Start of Material for this task

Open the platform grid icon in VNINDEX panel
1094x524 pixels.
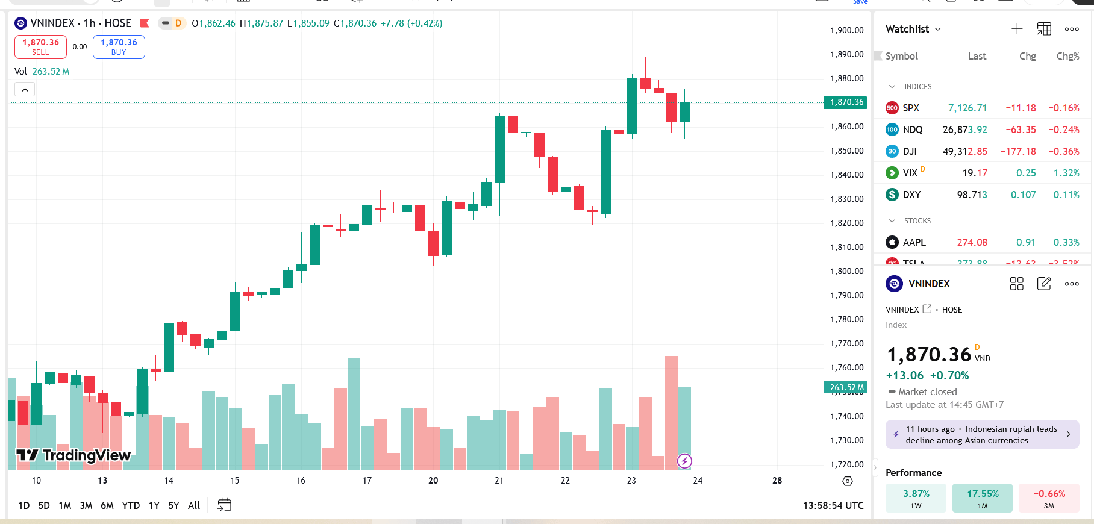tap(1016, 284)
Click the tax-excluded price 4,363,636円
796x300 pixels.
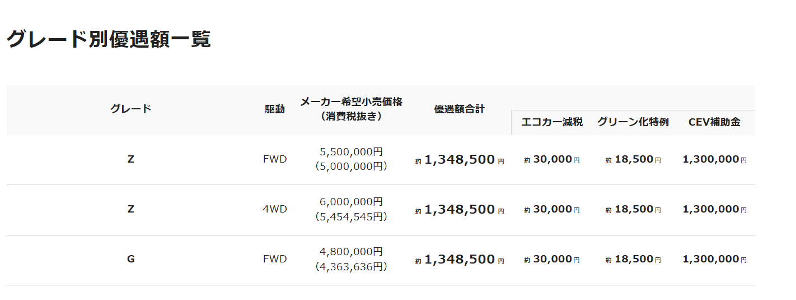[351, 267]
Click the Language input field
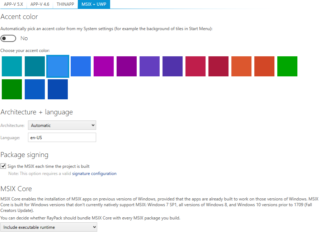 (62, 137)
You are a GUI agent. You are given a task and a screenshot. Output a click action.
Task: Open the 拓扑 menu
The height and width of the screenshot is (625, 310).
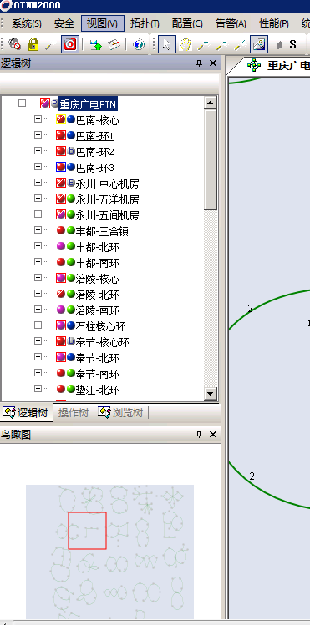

End of Material for this task

[Task details]
The line containing "You are a GUI" and each line after it through the end of the listing above are to be written out exactly, without the pictures.

[Response to this task]
You are a GUI agent. You are given a task and a screenshot. Output a click action.
Task: Open the 拓扑 menu
The height and width of the screenshot is (625, 310).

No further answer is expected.